David Coppa recalled.
”I said ‘Pat if I buy you a bass would you learn to play it and he said ‘I don’t know.’ He called a couple of weeks later and said ‘I’ll take that bass.
Williams, 47,who overcame blindness to actively pursue music, met the Coppa family over 30 years ago while he was playing in a jazz band with Bill McCann, a blind trumpeter who dated and later married Coppa's sister Mary Ann, herself a harp player.
“They’re so much fun to be around,” said Williams, who from time-to-time would tune the family piano. “They’re crazy when they all get together. There’s a bunch of them and they just like kidding around and being funny and crazy.”
Williams started to connect musically with David Coppa during the guitarist's senior year in high school.“I would go over his house, we would just hang out and write stuff and come up with different recordings of things that he wrote, just as demos. Once he decided to start Scrapple he asked me if I wanted to do it and I said ‘sure,’” Williams said.
The group played its first gig at the Barbary, a Philly bar known for its pirate ship-style décor. David Coppa described it as a dive with great food and an excellent PA system. “It had an old linoleum floor where you could spill your beer,” he said.
The gig “was with two other bands and we made 16 bucks,” David Coppa said. The money was split three ways, “but I got the extra buck," he quipped.
The Barbary became sort of a headquarters to Scrapple as the group played regular gigs there and hosted a weekly blues jam. “We used to have a really big biker following,” David Coppa said. “There’d be like 20-30 Harleys parked outside there, not at the weekly jam we did but whenever we had a regularly monthly gig there, there were all kinds of Harleys.”
The group went on to perform in other places around the Philadelphia-Delaware Valley area, sometimes playing four nights a week.
During this time, Pat Coppa, who had started with little experience on the bass, began to show promise on the instrument. “When Pat started Pat couldn’t play bass for anything and I told him ‘Pat, you can’t play bass,’ “Williams recalled. “But between Dave and myself coaching him, and him practicing and everything, he’s really become a very good bass player.”
“Storm” was recorded by an engineer who came out to see the group and wanted to make a CD. “He footed the whole bill for the record,” David Coppa said.
But the high from the record was short-lived. “My experience is that bands record a disc and then they disappear,” Coppa said. “They don’t do it intentionally but it happens. Basically we played for another six months and then we fizzled out.”

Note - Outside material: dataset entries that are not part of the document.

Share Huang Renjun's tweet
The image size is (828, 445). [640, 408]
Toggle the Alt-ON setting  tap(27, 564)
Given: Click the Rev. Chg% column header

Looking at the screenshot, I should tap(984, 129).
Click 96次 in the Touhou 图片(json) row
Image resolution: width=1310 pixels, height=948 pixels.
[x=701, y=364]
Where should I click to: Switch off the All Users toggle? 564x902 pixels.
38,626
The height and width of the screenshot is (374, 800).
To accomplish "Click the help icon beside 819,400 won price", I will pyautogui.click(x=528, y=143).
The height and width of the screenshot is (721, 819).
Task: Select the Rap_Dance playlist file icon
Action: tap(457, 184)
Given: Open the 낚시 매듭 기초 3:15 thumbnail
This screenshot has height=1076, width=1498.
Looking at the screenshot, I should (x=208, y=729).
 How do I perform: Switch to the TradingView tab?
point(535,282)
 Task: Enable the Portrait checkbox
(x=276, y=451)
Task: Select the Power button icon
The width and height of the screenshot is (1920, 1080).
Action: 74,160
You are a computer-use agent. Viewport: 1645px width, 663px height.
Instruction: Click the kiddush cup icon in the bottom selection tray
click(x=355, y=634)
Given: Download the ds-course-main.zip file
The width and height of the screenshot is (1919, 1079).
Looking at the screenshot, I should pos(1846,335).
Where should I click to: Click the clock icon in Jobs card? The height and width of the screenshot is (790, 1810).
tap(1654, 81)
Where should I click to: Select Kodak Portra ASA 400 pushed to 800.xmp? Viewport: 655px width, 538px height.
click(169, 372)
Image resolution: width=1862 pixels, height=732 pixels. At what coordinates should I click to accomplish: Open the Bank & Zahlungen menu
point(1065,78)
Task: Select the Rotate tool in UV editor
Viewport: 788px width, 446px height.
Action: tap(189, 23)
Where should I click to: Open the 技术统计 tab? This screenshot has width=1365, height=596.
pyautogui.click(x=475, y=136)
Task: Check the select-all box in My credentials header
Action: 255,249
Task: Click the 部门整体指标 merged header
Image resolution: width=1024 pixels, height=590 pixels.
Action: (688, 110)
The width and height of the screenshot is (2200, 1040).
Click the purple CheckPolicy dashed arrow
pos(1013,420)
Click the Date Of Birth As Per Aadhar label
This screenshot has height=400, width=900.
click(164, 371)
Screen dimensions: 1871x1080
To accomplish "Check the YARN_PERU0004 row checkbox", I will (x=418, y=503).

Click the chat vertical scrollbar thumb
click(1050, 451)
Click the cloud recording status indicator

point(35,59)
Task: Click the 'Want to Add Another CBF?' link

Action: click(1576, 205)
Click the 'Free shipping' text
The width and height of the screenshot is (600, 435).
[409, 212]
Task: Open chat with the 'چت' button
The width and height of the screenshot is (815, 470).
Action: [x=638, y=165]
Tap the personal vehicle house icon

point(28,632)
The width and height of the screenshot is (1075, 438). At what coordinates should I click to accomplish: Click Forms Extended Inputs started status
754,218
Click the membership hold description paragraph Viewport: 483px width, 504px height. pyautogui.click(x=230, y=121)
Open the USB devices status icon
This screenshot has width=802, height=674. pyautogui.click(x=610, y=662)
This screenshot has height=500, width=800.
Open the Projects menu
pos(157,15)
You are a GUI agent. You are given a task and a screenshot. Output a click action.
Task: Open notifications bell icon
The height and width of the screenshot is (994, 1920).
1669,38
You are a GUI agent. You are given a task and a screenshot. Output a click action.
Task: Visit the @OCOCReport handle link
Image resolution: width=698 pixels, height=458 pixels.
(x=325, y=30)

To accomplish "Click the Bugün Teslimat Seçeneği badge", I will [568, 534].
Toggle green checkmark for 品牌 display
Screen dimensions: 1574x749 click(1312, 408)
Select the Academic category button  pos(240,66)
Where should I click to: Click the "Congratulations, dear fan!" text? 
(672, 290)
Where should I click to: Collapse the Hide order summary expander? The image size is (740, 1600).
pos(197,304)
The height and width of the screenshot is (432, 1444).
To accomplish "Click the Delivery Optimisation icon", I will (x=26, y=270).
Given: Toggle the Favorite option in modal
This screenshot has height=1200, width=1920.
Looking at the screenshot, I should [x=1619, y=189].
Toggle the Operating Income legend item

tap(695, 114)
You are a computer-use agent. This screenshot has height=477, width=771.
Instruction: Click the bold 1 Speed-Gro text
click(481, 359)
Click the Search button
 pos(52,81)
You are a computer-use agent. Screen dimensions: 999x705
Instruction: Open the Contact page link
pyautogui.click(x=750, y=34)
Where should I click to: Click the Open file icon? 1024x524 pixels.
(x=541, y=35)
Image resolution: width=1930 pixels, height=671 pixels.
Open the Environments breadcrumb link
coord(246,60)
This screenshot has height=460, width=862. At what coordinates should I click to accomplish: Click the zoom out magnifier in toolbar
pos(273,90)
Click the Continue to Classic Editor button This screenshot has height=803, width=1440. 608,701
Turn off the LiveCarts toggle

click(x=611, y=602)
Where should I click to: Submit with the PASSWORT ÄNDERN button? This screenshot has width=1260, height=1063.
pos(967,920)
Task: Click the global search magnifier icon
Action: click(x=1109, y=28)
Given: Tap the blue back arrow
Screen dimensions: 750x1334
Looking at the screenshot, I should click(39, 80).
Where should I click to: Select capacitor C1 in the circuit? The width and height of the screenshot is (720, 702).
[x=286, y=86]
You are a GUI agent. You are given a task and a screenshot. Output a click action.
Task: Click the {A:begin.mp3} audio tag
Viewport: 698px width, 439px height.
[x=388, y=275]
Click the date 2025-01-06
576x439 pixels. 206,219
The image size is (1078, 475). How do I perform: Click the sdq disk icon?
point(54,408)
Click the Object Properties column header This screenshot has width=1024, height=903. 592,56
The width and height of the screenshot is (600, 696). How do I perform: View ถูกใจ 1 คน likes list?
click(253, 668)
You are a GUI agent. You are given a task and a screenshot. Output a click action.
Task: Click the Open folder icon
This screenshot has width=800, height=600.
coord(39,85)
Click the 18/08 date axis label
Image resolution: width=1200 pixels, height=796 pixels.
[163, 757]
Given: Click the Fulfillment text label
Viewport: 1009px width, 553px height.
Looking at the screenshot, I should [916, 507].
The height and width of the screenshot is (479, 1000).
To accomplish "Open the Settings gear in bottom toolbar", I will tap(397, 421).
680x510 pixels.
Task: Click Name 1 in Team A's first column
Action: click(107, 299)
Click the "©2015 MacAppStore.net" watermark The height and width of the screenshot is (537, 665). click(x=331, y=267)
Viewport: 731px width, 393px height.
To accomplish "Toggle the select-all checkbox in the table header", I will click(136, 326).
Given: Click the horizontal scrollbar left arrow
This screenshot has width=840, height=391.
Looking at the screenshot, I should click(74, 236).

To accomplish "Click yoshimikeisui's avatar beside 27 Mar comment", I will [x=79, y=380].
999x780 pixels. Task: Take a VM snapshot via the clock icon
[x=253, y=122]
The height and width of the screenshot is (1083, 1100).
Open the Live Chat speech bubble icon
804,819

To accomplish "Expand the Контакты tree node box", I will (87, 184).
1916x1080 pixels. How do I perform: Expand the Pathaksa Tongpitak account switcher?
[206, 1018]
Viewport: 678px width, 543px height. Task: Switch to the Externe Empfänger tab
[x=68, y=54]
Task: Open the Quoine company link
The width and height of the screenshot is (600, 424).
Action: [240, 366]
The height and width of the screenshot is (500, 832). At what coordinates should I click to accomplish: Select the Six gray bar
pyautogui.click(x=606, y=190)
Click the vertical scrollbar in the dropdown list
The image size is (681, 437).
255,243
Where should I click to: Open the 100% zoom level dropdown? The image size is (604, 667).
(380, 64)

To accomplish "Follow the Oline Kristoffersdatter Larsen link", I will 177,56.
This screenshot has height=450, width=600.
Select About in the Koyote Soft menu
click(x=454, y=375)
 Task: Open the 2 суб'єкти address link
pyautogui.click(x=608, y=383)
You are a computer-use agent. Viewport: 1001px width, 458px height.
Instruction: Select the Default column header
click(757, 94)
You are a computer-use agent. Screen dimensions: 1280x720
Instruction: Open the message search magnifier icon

David Coppa settled into a marriage and his bandmates went on to other musical ventures. But the end of his marriage about four years later brought music back in his life.The band re-formed and went on to record the CD.
Band Manager Dave Lach, who sponsored the CD, believes it will make getting gigs that much easier. "It just may take some time,” he said.
Lach, who sponsored the new album, first met the group in 2004 at a gig it played in Media, a Philly suburb. “The first gig I booked David was a solo gig at the old Vincent’s in West Chester, PA where they supplied the rhythm section and the band played for tips,” Lach said. ”It was the last time he played for tips but the tip jar was full at the end of the night and after I gazed at the audience that night I was convinced he was the real deal.”
David Coppa is proud of the new album, on which 12 out of 13 songs are original .
Still, he wants the band to treat it as a beginning, and not again get swept up by the feeling of accomplishment that comes from recording a CD.
“Really what should be happening is that it should be an incentive for us to work harder,” he said.